YOUR TASK:
Print the records below word for word, beginning with the first line and ending once the line containing "You are a computer-use agent. The" is printed.

(Stored records)
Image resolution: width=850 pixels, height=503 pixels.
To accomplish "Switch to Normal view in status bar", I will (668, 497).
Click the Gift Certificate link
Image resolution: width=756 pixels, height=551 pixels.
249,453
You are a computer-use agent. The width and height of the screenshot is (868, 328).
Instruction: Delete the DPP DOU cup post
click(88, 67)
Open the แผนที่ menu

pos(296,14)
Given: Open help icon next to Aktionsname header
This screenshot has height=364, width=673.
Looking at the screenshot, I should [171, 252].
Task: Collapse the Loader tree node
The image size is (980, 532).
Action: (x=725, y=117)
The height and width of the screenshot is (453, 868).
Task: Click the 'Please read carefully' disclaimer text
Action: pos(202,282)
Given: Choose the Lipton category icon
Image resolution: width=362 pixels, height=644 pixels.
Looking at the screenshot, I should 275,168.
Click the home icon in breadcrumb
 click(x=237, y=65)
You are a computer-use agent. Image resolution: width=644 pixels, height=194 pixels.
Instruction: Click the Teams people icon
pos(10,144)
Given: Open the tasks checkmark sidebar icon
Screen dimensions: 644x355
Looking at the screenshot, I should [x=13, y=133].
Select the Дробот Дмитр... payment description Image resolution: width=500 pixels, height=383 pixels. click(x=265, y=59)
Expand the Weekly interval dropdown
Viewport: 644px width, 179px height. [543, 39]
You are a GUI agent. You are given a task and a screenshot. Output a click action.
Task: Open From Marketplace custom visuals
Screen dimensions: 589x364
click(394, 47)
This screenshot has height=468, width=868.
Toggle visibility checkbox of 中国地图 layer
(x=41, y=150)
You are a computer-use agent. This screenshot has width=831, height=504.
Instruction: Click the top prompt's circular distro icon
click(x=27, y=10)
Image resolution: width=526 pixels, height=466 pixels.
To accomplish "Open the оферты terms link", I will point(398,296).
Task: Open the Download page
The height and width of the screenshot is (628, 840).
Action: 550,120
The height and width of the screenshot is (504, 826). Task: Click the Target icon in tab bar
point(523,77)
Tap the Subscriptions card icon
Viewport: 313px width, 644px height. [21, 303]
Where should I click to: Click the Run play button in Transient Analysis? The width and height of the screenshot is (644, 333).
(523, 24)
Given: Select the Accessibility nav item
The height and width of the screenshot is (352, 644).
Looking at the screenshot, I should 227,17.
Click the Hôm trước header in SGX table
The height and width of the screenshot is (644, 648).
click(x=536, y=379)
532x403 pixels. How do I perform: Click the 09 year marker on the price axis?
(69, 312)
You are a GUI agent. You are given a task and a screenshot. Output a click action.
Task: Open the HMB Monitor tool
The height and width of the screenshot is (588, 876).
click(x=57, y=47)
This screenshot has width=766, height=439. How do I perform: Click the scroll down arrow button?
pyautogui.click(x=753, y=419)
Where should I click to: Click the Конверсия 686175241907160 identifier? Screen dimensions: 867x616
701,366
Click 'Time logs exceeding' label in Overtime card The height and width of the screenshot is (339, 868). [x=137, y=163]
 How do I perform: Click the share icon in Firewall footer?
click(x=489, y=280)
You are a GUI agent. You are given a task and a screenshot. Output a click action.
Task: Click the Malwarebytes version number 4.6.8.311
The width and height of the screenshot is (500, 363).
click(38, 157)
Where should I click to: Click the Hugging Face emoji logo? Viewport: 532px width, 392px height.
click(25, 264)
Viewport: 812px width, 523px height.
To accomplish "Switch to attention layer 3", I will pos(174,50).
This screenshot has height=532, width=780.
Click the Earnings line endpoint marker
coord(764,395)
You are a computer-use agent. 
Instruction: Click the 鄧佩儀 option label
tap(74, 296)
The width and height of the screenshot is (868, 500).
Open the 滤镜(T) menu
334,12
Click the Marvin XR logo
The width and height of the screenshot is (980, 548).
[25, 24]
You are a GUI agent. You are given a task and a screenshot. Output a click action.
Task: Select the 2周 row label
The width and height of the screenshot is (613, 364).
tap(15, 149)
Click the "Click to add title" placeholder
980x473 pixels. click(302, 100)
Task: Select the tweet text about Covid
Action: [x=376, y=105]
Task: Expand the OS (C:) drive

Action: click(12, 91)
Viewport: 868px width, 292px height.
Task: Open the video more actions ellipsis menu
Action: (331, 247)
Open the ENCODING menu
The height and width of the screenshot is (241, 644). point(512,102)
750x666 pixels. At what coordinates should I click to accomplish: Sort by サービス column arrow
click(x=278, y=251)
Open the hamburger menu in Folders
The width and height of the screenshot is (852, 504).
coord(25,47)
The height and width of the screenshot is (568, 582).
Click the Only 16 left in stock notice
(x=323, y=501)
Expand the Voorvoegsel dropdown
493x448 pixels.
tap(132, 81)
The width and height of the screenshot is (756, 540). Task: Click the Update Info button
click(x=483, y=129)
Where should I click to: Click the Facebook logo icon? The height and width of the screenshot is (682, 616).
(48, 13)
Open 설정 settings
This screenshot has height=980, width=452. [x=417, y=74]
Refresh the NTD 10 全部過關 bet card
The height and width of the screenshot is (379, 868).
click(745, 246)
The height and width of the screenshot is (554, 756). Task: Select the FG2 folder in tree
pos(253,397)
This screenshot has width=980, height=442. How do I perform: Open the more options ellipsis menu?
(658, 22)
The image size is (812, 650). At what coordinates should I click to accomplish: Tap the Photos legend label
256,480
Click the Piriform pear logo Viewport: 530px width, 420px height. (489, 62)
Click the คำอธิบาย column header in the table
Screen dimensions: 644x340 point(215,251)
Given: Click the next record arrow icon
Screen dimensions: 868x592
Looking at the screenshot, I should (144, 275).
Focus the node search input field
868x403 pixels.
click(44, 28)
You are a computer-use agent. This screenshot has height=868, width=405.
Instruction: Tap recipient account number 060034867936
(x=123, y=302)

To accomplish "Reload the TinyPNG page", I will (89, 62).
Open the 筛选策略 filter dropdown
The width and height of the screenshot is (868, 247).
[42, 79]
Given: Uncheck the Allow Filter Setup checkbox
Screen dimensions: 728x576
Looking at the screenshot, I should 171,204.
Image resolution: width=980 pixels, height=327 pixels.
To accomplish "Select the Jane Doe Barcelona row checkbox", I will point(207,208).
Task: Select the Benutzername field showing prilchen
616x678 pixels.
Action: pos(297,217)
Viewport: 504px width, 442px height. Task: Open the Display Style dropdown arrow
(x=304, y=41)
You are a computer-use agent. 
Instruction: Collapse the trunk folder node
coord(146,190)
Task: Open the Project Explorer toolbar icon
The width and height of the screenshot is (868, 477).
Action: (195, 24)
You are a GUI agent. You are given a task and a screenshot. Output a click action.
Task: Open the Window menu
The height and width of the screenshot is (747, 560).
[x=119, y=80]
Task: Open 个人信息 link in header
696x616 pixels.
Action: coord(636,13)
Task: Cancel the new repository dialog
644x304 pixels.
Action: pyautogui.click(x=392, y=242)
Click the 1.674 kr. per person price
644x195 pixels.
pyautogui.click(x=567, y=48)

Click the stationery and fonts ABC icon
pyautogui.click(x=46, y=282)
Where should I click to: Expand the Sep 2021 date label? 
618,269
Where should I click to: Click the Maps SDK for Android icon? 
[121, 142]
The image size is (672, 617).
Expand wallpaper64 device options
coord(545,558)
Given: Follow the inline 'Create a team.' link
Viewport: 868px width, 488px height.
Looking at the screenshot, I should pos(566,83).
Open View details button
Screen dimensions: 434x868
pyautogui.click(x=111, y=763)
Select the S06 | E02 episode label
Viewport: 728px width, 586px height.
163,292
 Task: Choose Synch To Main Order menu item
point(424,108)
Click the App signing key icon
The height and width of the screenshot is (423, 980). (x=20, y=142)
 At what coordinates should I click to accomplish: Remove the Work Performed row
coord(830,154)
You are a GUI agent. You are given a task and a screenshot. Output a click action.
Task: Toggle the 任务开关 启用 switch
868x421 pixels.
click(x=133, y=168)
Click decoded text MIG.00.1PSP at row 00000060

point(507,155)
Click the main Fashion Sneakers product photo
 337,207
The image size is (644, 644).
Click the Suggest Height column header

ANSWER FOR THIS EXERCISE:
Image resolution: width=850 pixels, height=503 pixels.
To accomplish "Switch to Normal view in status bar", I will (668, 497).
Click the Gift Certificate link
Image resolution: width=756 pixels, height=551 pixels.
249,453
You are a computer-use agent. The width and height of the screenshot is (868, 328).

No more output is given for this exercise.